- _ROWS_:
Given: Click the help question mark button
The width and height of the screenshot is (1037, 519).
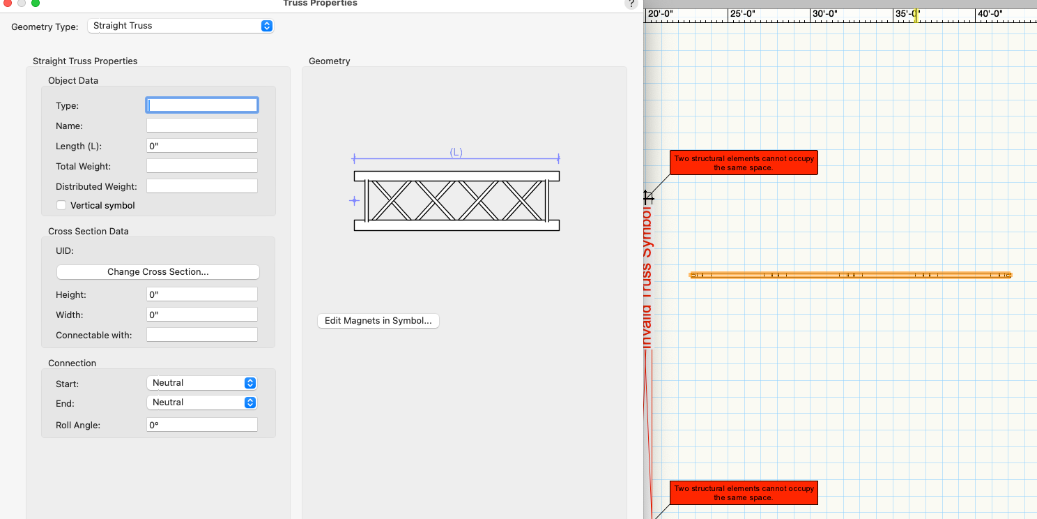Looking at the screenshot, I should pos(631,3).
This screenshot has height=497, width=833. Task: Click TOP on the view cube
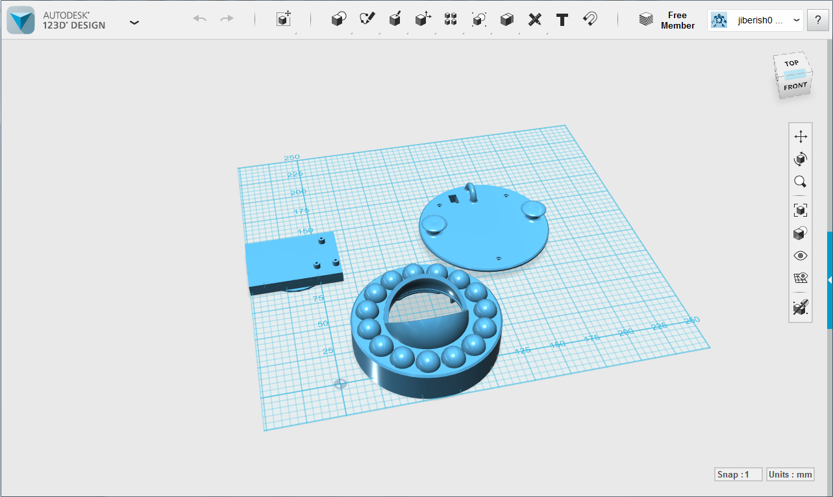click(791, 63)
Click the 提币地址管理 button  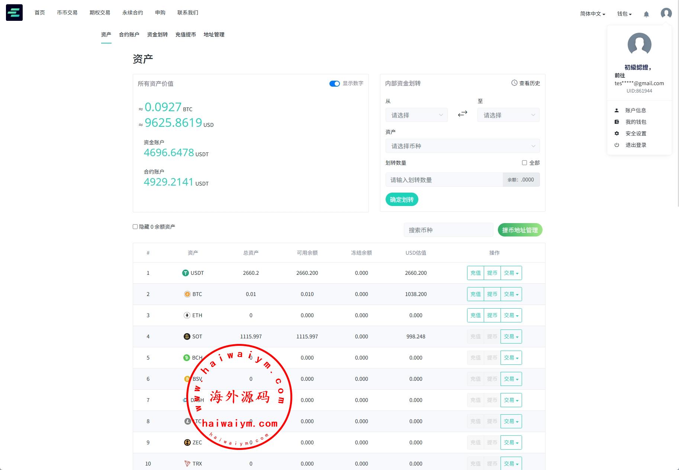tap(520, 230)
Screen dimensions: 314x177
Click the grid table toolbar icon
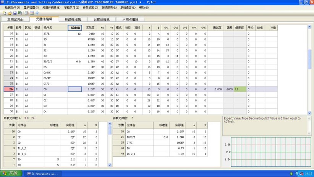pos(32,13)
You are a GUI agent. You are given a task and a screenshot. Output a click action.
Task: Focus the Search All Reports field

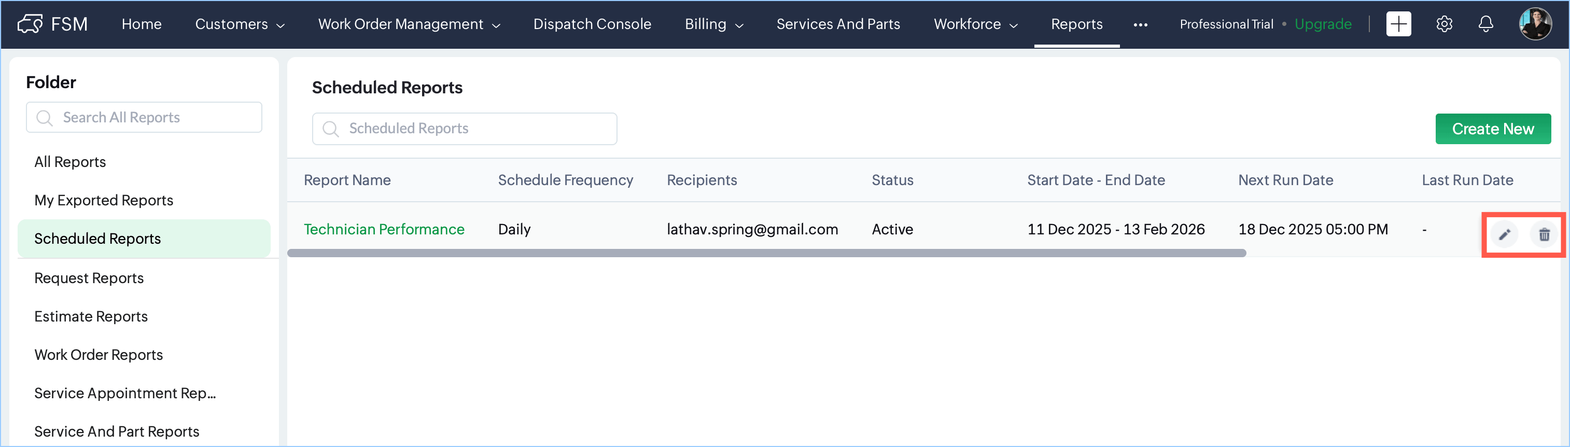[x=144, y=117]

==

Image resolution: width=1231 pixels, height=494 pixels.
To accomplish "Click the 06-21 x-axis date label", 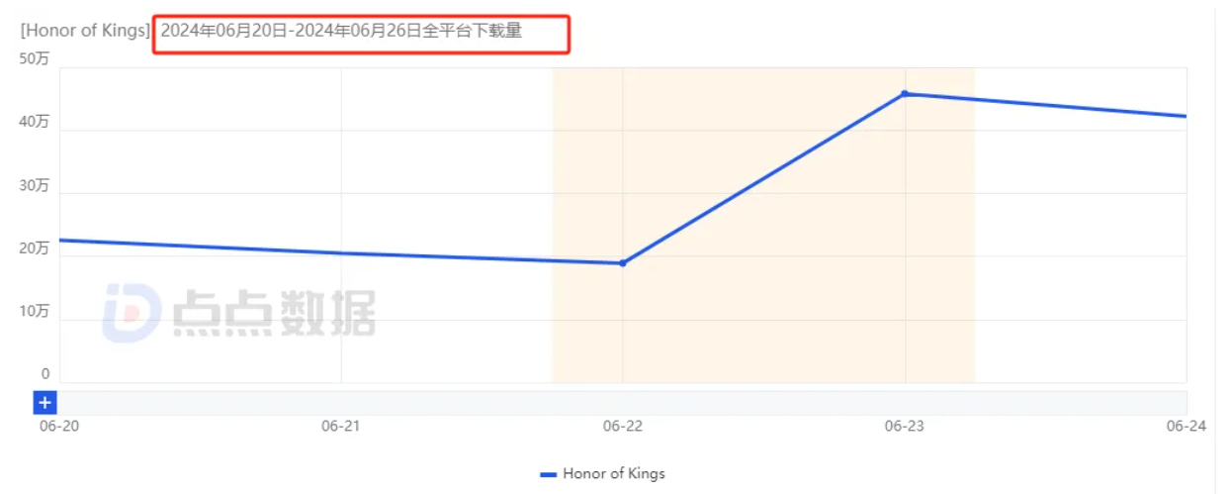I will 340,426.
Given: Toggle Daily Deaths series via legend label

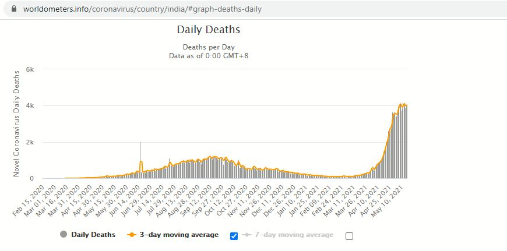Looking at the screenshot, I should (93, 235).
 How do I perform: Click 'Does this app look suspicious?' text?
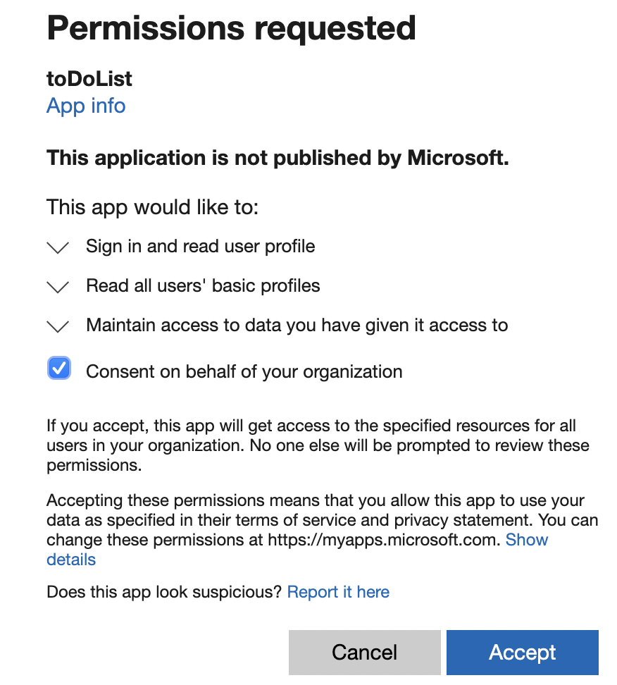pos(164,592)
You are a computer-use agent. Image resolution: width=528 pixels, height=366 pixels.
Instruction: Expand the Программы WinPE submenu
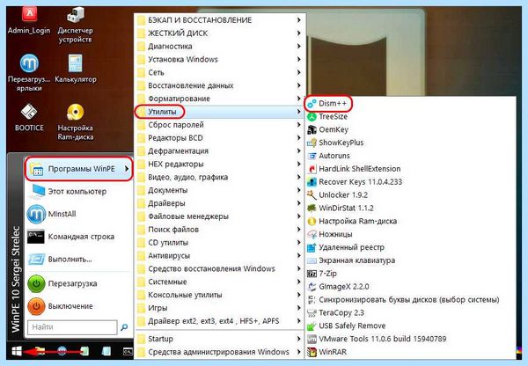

--

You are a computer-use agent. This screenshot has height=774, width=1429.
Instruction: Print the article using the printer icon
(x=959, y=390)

- _JOB_: Please offset the listing starting at the line containing "Screen dimensions: 314x177" and ending at the line containing "[x=144, y=117]", adding -54 to every coordinate in the answers. Reproduce those lines in full, requests included, and leave out the pictures.

- _SOLUTION_:
Screen dimensions: 314x177
Click the grid table toolbar icon
pos(-22,-41)
You are a GUI agent. You are given a task and a screenshot. Output a click action.
Task: Focus the Search All Reports field

[x=90, y=63]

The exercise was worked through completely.